An emo kid is someone who, because of his or her poor self-image, feels the need to segregate himself from the bulk of the society. By presenting a ridiculously exaggerated appearance of individuality, the emo kid bolsters his ego-centricity, thereby masking a sense of alienation behind the mirage-like appearance of self-solidarity.

Emo kids, who are sometimes referred to as "whining children", derive their sense of identity against that which is outside the narrow "emo" canon of thinking. They are often viewed as pests by those with a sense of self-confidence.

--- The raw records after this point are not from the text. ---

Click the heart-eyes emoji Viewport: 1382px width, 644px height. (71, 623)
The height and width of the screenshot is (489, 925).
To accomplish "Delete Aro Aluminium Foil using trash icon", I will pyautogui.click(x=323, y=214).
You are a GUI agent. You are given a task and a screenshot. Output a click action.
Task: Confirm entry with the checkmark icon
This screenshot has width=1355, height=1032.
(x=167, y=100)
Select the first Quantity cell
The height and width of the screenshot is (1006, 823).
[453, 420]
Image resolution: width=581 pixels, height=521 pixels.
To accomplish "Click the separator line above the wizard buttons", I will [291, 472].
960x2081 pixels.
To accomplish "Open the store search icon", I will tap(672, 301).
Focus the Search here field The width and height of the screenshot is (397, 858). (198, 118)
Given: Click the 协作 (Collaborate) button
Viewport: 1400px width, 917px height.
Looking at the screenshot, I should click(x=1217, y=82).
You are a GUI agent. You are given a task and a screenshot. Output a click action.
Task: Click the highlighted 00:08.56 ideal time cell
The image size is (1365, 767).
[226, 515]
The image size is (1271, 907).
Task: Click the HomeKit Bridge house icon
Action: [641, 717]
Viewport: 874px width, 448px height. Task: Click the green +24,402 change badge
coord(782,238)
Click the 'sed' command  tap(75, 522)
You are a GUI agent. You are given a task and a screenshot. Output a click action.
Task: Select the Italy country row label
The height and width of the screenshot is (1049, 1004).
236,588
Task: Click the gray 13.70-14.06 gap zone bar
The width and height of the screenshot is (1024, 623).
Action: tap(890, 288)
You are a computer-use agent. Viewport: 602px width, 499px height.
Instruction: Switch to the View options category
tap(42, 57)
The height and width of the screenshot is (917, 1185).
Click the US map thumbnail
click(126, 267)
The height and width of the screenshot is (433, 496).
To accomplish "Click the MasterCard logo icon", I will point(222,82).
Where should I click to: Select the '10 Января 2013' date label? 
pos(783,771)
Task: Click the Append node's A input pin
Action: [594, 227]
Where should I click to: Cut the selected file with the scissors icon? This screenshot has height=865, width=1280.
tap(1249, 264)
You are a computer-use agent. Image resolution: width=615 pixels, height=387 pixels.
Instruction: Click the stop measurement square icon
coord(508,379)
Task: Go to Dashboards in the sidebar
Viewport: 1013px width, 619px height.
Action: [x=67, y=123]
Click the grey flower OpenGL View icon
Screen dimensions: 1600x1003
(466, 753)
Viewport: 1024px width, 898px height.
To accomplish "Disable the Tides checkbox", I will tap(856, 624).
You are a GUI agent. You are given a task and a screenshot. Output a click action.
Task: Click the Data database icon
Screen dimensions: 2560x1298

Identifying characteristics include badly written poetry, the perception of talent where no such talent exists, be it in self or admired "artists", a style of dress that reflects the ill-sophistication of a parrot's hierarchy, and a general lack of awareness as to how the world really works and how things actually are. Generally speaking, emo kids understand the world by comparing it to a childishly unrealistic system of ideals.
Emo kid (unisex): "Once I took 8 Tylenol and slit my wrists sideways. My parents took me to the hospital in their BMW* and the doctors sent me to a psychiatrist, but I don't take the pills he gave me because I hate the pharmaceutical industry, it's so corrupt and evil. Lets go down to Cafe Bean and write haiku on our laptops."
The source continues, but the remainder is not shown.